While sitting in the historic Mason Temple, with 3000 invited guests, I felt moved and uplifted, despite the sadness of the occasion, not to let Dr. King die a second death. As his friend and fellow civil rights leader Andrew Young said, quoting an African proverb, “you’re not dead until the people stop calling your name.”Dr. King’s daughter, Dr. Bernice King told us that her father had called his mother the night before he died. He wanted to give her the title of his sermon for the next Sunday just in case something happened to him. It was “America May Go to Hell.” Without missing a beat, she echoed her father’s call fifty years later: America may still go to hell. The crowd murmured in agreement. Rather than use this occasion to mourn, Bernice King called the congregation to take up her father’s challenge. She declared “it’s time for America to repent.”  She noted with urgency that in the past fifty years our country has failed to respond to the three evils of racism, poverty, and militarism.

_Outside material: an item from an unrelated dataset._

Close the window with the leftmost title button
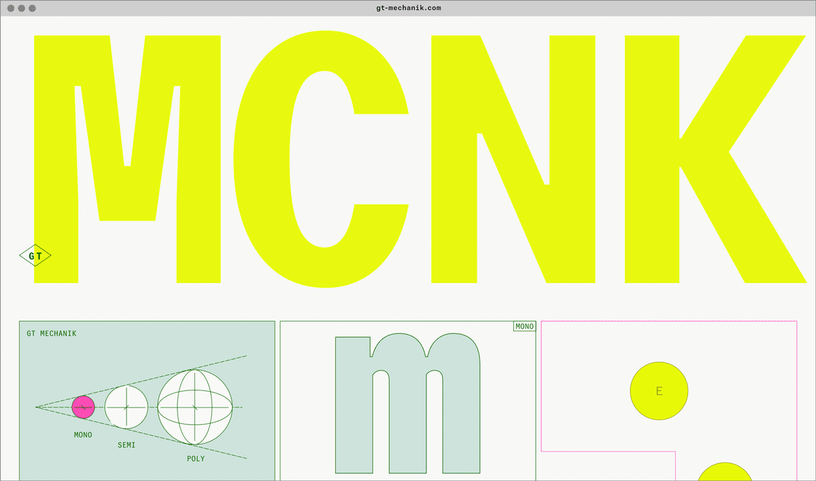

Bernice King quoted her father: “A nation that continues year after year to spend more money on military defense than programs of social uplift is rapidly approaching a spiritual death” and reiterated her father’s challenge “to shift from a thing-oriented society to a person-oriented society, from sectional to ecumenical loyalties.”

As her voice rose, the congregation rose with her, cheering every word as she proclaimed “we are caught in an inescapable network of mutuality tied in a single garment of destiny and what affects one directly affects all indirectly. I cannot be all that I ought be until you are all you ought be, and you cannot be all you ought be until I am all that I ought be.”In that spirit, the next day ten thousand marched in the streets of Memphis: union representatives, people of all races and classes, from Memphis and across the country, led by great civil rights leaders including Rev. James Lawson who invited Dr. King to come to Memphis in 1968. As I marched along with our small contingent of the Jewish Labor Committee, I wondered, “Where are the Jews?” In the crowd I met a few Jews who had come to Memphis for the occasion. I’m sure there were others. Many Jewish labor leaders and activists were there. But aside from the JLC, there was no representation of the Jewish community.I understand there were many reasons the Jewish community was not visible. This event took place in the midst of Pesach, a time when many of us had already traveled for the holiday and others thought the challenge of observing the holiday too daunting. I know that many Jewish leaders observed the event in their home communities. Perhaps the heavy union focus made some organizations uncomfortable. Perhaps no one reached out to Jewish organizations to take part.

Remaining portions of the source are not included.